Comedian Patton Oswalt plays Paul, a New York Giants obsessor who is 36, lives with his mother and has long passed the point of being pitied by those around him – perhaps for this reason we are called upon to pity him. Most of Paul’s energy is devoted to rhetorical diatribes he gives on a call-in sports radio show, and the rest of it is spent preparing and rehearsing those speeches in the parking lot attendant station where he curdles (works). An awkward chance of fate finds Paul and his one Giants-loving friend following superstar Giants QB into a Manhattan strip club, and said QB is found to be less than welcoming of his stalkers. He pounds Paul to a pulp. An extensive lawsuit ensues yet Paul will not inculpate his attacker since doing so would wound the Giants in their season. Paul is a man whose obsession overwhelms his own sense of self-preservation; Big Fan is a character study of an addict.

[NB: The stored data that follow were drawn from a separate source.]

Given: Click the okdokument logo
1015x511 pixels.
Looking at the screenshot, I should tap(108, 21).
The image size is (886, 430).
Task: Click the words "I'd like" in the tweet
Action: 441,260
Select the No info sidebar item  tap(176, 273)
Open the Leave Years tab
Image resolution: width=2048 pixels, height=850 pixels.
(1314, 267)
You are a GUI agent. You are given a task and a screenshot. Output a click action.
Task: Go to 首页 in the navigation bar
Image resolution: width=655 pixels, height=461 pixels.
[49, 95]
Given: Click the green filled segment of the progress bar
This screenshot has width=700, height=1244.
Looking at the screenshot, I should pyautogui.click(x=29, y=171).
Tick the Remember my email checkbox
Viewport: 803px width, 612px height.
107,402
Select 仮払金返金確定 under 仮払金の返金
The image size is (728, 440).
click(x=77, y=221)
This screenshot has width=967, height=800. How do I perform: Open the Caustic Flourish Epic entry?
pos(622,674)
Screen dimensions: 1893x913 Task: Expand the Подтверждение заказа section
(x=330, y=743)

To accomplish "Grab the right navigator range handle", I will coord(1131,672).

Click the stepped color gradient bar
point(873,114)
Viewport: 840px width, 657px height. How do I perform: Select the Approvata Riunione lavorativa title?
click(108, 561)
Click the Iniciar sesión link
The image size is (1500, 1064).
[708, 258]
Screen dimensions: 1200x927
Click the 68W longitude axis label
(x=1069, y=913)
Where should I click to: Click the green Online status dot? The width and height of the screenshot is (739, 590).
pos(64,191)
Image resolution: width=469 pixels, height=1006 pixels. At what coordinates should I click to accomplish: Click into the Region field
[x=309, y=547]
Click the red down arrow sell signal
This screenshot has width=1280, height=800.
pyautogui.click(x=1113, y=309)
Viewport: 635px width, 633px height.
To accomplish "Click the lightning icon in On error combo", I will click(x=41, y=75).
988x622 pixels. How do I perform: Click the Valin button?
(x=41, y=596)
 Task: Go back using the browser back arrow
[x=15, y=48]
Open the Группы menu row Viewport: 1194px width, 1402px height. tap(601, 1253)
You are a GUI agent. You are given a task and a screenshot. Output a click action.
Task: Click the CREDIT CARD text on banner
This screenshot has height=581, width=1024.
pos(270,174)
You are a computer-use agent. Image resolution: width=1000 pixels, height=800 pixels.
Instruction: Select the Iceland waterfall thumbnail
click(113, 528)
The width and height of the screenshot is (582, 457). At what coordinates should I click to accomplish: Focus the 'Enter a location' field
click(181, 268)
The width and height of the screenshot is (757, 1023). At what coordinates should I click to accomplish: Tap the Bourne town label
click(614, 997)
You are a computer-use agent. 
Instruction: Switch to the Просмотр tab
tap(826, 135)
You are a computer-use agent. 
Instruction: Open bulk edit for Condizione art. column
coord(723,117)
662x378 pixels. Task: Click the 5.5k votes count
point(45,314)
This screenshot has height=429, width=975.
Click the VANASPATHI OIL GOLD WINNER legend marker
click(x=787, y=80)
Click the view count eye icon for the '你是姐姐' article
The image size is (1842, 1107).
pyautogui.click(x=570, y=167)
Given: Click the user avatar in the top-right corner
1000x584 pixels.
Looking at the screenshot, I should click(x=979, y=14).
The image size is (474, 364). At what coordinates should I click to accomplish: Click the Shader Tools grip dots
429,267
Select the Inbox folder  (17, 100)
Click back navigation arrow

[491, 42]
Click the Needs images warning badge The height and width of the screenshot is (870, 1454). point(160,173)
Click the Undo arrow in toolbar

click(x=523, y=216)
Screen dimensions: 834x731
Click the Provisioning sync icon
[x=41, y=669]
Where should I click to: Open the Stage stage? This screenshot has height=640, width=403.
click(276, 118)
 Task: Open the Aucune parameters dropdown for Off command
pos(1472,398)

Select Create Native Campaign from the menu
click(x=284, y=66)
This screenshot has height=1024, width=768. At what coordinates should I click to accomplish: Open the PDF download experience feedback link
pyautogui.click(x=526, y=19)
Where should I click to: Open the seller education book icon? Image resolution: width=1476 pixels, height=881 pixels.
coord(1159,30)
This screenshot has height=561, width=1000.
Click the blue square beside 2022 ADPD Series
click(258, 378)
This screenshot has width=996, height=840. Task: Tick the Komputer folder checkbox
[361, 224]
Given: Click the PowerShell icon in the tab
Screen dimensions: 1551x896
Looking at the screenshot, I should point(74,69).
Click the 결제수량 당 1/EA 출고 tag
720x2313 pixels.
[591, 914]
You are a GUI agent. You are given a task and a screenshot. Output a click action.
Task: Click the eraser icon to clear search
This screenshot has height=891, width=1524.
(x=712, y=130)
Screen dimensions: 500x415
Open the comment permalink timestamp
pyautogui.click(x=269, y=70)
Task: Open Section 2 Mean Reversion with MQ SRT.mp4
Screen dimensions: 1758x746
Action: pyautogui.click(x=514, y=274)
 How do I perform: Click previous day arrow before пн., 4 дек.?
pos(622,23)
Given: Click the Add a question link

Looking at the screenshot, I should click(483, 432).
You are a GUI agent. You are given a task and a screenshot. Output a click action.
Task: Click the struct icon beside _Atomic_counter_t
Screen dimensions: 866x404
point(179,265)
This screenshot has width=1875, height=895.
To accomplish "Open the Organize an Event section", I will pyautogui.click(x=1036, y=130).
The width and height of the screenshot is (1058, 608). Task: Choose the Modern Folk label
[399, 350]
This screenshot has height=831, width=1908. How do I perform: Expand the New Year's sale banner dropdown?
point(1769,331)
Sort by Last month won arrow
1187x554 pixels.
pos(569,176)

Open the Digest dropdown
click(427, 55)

I don’t know if it’s possible to pity, empathize and laugh at somebody all in one gulp, which may explain why Big Fan doesn’t work. It looks a bit too arty yet also appears terminally cheap, most readily apparent in the half-assed audio mix (mortal sin of film students), and digital images which are “incidentally verité.” I feel much of the problem started with the script. At times bleakly serious, and somewhat maudlin, at other times forcing misplaced, superficial jokes. Exmaple: Paul threatens to unravel the lawsuit brought forth by his brother. “You’re gonna do it?” “Yeah!” “Then do it.” ‘Fine!” “Do it.” “I will!’ Next scene: Paul and friend are seen looking up the word lawsuit on Wikipedia. That might get a laugh in a rather zany comedy, but not when it is surrounded by slow, quiet, broody scenes and a wannabe-indifferent POV. We spend so much time empathizing with Paul that we become an addict’s enablers.

Something of a big deal has been made over Big Fan. I suppose I can understand the hype, but it must’ve been generated by only a few people. Such a film doesn’t engender excitement; perhaps curiosity. Patton Oswalt is talented enough… but within the film there isn’t a shred of true pathos in sight. Pity is not fun. For all its ambitions and sporadic silliness, Siegel proved himself to be guilty of the amateur sin: pretension. Not at a criminal level, but not an enjoyable one. The film’s way unsatisfying conclusion forces me to utilize that unfair adage: this should’ve been nothing more than a short film. Big Fan is only unsuccessful insofar as one chooses to take it seriously, which Siegel does seem to desire. I’ll say this for Big Fan: I had not expected to appreciate Darren Aronofsky so much.